EXERCISE ▸
Each line below that contains the word "About" must be copied.

MATERIAL PROVIDED ▸
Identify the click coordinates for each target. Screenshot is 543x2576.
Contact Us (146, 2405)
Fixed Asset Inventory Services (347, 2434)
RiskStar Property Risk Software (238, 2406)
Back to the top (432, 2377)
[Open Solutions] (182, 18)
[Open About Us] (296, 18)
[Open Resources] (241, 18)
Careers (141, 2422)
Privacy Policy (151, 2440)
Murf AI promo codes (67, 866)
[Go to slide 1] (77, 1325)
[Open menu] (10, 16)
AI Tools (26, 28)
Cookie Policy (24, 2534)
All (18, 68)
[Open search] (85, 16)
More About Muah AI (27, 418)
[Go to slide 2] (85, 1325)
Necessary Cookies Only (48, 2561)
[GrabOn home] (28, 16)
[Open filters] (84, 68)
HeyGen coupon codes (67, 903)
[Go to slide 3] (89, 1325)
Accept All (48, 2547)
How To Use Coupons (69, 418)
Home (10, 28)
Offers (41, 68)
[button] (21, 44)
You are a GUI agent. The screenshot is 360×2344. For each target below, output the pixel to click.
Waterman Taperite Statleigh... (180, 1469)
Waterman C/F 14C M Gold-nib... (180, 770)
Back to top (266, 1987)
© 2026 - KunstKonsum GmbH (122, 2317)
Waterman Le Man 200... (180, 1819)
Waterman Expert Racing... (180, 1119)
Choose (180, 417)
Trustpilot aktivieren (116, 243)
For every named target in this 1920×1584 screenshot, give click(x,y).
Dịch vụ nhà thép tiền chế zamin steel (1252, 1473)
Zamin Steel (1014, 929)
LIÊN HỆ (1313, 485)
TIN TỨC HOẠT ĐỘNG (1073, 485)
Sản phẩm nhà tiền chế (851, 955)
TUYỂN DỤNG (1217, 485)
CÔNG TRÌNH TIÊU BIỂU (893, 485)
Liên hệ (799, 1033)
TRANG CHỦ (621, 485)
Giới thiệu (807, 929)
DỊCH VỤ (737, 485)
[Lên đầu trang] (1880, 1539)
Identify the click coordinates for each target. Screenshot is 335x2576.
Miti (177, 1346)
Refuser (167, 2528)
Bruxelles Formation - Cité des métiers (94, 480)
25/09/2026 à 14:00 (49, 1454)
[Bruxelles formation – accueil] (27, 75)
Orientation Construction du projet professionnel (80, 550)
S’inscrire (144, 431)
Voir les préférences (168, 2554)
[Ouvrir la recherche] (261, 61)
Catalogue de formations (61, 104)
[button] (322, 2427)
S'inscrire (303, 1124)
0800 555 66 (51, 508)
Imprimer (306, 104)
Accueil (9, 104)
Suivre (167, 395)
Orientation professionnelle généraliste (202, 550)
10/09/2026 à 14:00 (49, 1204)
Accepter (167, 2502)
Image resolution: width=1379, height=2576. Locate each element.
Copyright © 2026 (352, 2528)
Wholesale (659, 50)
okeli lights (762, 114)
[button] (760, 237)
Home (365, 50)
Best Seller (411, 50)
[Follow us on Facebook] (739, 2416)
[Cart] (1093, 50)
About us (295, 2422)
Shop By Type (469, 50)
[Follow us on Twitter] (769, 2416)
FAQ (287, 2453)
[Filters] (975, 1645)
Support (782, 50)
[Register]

RESULT OF THIS TASK ▸
[Open About Us] (296, 18)
More About Muah AI (27, 418)
About us (295, 2422)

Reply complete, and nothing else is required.